By Jessica Bakeman, Albany Bureau
ALBANY -- School districts in New York plan to purchase new security equipment after the Newtown, Conn., shootings and take advantage of higher reimbursement rates the state is offering through its new controversial gun-control law.
The NY-SAFE Act includes a provision allowing schools to be reimbursed at a 10 percent higher rate than usual for building aid if it's for security purchases. The law also establishes "school safety improvements teams" to review districts' safety plans.
The law, adopted Jan. 15 by the Legislature and signed by Gov. Andrew Cuomo, was the first and toughest since the school shootings Dec. 14. It has been heavily debated, because it expanded an assault-weapons ban and added tougher gun regulations, but it also aims to make schools safer.
The law, coupled with schools own internal reviews, has put added attention on school safety, officials said.
"Schools are putting in key-less entry systems. They're locking all the doors and making it so you can only get in though one door, the main entrance, and there would be a surveillance camera attached to that door," said Dave Albert, spokesman for the state School Boards Association.
Yonkers Superintendent Bernard Pierorazio said his Westchester County district is already equipped with single entrances, buzzer systems and surveillance cameras, as well as security staff for the larger schools. But he plans to add cameras in entrance hallways.
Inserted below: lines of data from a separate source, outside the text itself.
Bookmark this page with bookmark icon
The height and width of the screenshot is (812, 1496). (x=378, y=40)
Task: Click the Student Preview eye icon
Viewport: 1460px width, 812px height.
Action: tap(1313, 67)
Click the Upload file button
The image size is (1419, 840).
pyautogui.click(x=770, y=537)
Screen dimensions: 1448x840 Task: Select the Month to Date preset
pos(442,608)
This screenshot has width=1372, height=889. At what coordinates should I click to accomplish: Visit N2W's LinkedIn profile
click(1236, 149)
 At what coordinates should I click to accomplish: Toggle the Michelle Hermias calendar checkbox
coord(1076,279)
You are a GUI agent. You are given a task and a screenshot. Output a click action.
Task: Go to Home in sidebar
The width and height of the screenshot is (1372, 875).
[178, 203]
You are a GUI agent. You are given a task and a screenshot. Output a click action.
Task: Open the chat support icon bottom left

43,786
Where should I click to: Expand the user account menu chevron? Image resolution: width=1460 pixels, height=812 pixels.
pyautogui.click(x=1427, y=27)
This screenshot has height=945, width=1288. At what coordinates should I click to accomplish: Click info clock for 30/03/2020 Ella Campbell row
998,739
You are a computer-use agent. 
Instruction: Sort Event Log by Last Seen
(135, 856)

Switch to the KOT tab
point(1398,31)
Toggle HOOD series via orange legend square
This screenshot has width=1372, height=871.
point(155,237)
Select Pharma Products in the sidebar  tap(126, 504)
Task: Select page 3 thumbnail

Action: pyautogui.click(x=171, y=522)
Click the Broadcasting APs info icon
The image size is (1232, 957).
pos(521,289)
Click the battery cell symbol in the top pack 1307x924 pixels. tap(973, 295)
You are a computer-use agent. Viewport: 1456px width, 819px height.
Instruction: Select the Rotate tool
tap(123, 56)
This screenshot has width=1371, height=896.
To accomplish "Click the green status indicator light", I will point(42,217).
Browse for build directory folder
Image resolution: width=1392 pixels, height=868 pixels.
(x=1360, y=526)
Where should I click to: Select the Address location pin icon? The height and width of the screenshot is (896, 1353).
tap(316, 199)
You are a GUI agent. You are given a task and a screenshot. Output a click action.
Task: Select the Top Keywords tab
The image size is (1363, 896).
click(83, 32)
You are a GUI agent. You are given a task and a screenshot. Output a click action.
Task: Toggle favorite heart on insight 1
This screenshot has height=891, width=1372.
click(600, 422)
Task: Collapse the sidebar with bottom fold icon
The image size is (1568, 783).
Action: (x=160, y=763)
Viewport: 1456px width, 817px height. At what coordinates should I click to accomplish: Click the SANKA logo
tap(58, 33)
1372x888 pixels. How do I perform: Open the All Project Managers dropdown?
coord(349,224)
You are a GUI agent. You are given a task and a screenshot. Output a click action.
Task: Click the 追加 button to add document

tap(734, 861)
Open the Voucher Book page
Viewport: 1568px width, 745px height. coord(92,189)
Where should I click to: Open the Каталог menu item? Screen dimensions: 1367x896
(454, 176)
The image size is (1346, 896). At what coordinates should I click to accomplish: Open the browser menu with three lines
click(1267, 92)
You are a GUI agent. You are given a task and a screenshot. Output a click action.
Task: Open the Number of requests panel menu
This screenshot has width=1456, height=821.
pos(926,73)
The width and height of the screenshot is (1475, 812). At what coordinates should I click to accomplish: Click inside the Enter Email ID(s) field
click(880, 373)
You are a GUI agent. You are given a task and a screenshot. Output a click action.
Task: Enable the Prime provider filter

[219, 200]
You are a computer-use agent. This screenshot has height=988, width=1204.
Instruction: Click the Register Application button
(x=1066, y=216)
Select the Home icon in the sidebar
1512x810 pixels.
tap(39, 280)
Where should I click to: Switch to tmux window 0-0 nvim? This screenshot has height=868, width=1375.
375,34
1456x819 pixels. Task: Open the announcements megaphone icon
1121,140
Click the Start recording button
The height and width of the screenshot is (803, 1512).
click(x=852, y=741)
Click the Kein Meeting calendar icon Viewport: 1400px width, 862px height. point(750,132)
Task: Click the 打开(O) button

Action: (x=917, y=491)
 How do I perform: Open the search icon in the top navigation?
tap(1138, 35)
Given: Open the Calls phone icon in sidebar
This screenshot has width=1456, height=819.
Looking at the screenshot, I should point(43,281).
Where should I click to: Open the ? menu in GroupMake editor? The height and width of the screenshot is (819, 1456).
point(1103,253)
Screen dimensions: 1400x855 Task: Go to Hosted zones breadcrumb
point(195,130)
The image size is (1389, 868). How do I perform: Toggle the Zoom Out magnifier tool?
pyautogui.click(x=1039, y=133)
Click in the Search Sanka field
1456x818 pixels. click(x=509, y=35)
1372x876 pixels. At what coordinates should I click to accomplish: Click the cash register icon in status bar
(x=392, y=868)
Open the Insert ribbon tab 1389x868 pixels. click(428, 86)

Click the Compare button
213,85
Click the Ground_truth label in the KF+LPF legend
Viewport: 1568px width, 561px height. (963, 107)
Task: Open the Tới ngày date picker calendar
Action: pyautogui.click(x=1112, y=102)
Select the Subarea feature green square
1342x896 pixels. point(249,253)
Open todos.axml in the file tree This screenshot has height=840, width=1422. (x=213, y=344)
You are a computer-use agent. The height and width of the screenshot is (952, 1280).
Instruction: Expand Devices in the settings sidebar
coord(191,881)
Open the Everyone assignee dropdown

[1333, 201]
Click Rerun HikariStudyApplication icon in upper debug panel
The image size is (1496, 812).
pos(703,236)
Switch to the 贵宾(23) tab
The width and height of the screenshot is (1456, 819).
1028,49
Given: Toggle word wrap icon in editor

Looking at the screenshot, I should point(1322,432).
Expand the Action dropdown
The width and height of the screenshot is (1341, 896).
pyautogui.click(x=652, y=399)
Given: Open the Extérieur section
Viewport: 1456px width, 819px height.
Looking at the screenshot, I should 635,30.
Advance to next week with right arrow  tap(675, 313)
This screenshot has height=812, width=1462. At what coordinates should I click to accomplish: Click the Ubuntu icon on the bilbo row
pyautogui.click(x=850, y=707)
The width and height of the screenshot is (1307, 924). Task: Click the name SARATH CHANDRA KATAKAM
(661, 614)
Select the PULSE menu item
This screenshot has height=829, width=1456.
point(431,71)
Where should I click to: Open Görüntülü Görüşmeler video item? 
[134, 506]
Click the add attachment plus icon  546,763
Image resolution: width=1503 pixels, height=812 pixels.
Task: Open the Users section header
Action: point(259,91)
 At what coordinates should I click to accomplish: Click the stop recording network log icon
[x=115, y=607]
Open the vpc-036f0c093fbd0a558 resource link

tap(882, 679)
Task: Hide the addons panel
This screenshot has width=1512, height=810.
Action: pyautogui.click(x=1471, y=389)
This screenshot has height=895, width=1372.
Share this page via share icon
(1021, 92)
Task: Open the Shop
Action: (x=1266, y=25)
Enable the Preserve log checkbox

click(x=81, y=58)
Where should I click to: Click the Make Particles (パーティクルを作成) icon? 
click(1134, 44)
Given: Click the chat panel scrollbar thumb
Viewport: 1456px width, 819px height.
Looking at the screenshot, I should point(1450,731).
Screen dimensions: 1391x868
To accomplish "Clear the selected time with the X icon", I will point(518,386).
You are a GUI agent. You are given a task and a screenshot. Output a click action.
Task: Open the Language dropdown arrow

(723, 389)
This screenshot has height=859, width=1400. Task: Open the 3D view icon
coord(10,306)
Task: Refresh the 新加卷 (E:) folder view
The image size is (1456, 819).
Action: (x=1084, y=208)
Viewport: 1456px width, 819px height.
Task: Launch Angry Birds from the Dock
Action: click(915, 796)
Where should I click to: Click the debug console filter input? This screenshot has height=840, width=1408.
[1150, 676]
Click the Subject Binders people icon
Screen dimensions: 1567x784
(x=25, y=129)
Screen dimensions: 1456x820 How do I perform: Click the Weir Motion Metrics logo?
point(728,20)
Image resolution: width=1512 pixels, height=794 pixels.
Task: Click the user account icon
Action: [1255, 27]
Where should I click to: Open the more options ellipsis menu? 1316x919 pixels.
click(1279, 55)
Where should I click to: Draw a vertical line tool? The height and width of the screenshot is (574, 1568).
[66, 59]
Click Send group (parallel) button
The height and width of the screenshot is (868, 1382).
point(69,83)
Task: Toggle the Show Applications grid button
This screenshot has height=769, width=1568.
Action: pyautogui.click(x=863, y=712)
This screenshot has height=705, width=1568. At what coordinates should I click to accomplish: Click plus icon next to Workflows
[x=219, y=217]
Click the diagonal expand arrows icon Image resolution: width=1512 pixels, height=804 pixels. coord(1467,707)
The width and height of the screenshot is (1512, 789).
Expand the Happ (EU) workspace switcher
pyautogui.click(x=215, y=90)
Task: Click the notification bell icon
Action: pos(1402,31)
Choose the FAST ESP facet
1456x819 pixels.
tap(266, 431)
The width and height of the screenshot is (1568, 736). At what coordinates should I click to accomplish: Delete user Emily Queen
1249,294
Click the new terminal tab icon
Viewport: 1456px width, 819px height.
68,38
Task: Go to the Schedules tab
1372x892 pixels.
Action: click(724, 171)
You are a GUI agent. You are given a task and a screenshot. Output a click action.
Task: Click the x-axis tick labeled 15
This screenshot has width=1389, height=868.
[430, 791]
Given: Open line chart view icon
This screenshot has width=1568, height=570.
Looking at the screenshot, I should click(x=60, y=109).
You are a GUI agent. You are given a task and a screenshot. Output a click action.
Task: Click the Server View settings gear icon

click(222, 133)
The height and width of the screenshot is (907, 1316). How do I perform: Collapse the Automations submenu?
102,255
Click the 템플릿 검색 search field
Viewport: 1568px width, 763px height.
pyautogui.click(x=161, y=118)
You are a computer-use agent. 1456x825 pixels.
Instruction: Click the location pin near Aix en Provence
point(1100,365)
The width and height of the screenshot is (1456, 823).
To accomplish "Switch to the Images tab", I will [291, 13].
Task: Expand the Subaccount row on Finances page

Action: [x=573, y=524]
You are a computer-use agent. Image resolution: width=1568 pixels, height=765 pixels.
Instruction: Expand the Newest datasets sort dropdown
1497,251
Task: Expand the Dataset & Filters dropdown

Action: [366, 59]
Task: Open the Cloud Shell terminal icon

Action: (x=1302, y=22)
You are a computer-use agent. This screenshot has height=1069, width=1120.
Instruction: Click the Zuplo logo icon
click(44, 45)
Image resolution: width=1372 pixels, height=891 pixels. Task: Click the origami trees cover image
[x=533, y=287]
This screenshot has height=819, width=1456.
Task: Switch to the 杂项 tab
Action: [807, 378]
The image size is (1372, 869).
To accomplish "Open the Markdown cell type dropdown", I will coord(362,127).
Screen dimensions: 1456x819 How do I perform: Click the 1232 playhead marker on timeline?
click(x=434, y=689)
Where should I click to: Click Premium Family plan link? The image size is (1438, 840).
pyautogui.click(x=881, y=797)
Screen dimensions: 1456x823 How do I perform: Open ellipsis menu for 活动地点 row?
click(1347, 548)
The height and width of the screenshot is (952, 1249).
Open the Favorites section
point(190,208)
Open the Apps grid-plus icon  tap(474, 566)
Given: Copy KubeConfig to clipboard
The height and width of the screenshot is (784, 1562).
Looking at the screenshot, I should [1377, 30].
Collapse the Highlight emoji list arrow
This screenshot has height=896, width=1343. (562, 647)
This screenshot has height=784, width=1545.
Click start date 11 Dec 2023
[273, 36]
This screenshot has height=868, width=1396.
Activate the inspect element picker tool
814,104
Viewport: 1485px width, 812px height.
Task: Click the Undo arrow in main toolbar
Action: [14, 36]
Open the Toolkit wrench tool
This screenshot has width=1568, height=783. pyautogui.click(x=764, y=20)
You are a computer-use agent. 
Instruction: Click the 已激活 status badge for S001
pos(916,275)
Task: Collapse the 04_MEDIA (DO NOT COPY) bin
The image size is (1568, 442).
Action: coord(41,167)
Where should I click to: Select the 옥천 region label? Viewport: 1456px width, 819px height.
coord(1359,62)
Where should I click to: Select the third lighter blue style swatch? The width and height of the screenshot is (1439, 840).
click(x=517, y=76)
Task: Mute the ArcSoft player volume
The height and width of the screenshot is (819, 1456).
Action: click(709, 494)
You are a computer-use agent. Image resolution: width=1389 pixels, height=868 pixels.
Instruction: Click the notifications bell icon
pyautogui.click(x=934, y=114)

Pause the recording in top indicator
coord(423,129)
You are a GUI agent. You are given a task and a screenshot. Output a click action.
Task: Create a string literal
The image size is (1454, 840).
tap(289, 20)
"We have over 400 -- over 500 -- cameras within the district now, so we're well monitored," he said after testifying Tuesday at a legislative budget hearing in Albany. "It's just a matter of going the extra step further."
In Rochester, another "Big Five" district, scheduled building maintenance will come with new security upgrades, Superintendent Bolgen Vargas said.
"We are modernizing our buildings," Vargas said after the hearing. "Every time that we have an opportunity to repair a building, we are going to have in place the new standards to make sure that the doors and windows are more secure."
Albert said cost probably wouldn't deter districts from purchasing the equipment eligible for partial reimbursement under the law. It covers the purchase of such items as stationary metal detectors, security cameras and safety devices for electronically operated partitions.
Poorer school districts could receive up to 80 or 90 percent reimbursement for the items, based on the way building aid is doled out by the state.
Since the Connecticut shooting, which resulted in the deaths of 20 children and six educators, superintendents have said they're reviewing their safety plans and are open to making changes -- despite being fiscally squeezed by a property-tax cap and growing operational costs.
"This is one of those areas that schools are going to move forward with, because it's just too important," Albert said. "And if installing a security camera or a key-less entrance system is something that is going to improve safety, they're going to go ahead and do that."
The provision in Cuomo's gun law creating the safety teams is effective 60 days after its Jan. 15 passage. A Cuomo spokesman said details will be released soon on the makeup of the safety teams and their work.
The Board of Regents, which oversees the state Education Department, decided at a recent meeting to reconvene a work group that had helped districts create their safety plans originally. In 2000, former Gov. George Pataki signed Project SAVE, a law requiring the plans.
Commissioner John King said at the legislative budget hearing that the work group has included educators, law enforcement officers and mental health professionals.
"We want to do everything possible to support school safety," King told lawmakers. "I think it's both about making sure that schools are taking the steps necessary to secure the building, but it's also about ... focusing on the mental health needs of students, which is a priority for us."